— What you should do —
Rewrite the data starting at the line that contains "You are a GUI" and ending at the line that contains "I will coord(33,243).", keeping everything else unchanged but multiplying each coordinate in the answers by 1.2 and rounding it to a whole number, with halves rounded up. Give only these lines.

Records of locating words and elements:
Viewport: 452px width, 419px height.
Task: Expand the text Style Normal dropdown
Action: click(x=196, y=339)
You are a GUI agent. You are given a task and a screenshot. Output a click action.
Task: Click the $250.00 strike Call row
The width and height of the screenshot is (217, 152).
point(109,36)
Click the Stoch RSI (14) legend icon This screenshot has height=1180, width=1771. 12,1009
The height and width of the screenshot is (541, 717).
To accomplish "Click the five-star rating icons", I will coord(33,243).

* * *

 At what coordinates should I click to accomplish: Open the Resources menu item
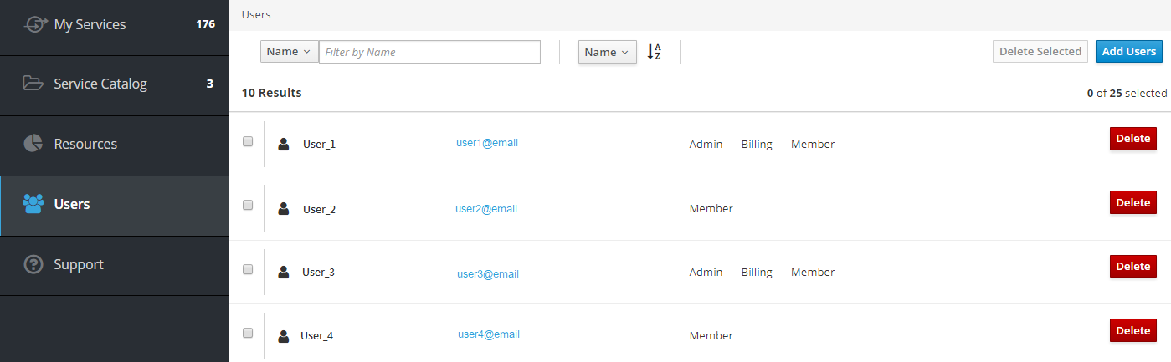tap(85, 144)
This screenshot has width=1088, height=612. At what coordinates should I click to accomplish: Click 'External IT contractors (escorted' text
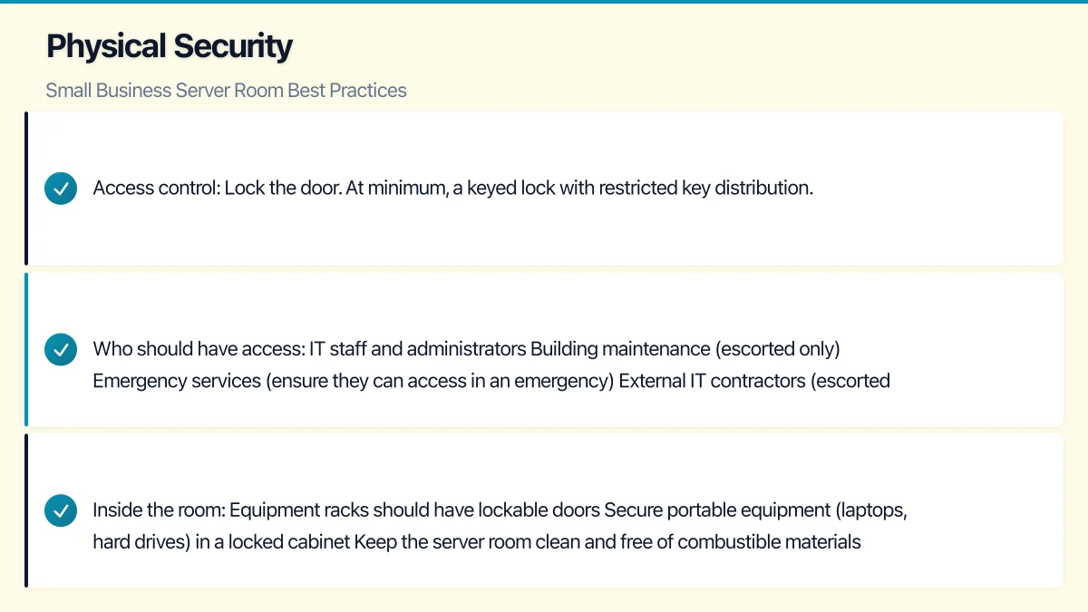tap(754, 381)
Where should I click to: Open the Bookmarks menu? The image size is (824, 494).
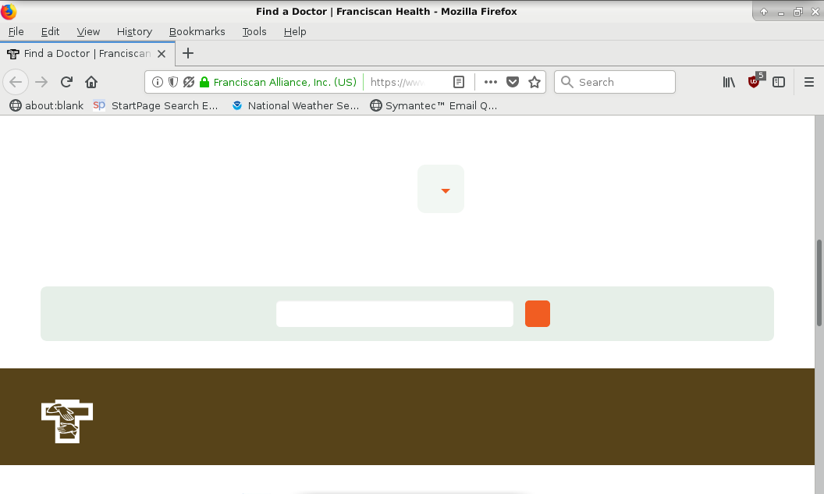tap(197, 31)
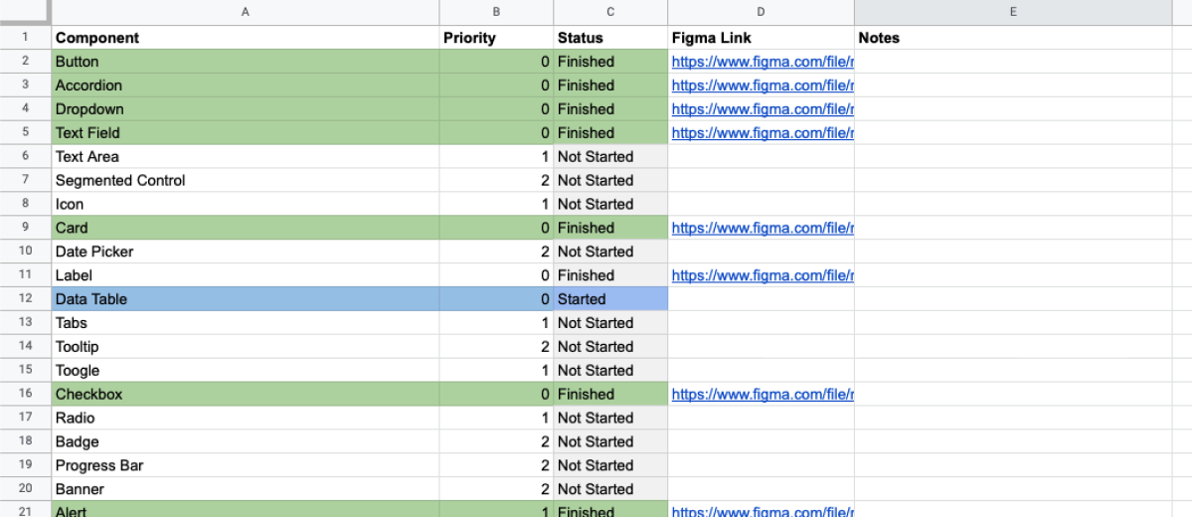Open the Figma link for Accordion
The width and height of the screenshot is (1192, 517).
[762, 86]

— Full response —
You are a GUI agent. You are given a task and a screenshot. Output a click action.
Task: Click the $250.00 strike Call row
The width and height of the screenshot is (217, 152).
point(131,43)
Click the Stoch RSI (14) legend icon This screenshot has height=1180, width=1771. 14,1211
The height and width of the screenshot is (541, 717).
To accomplish "Click the five-star rating icons", I will coord(40,292).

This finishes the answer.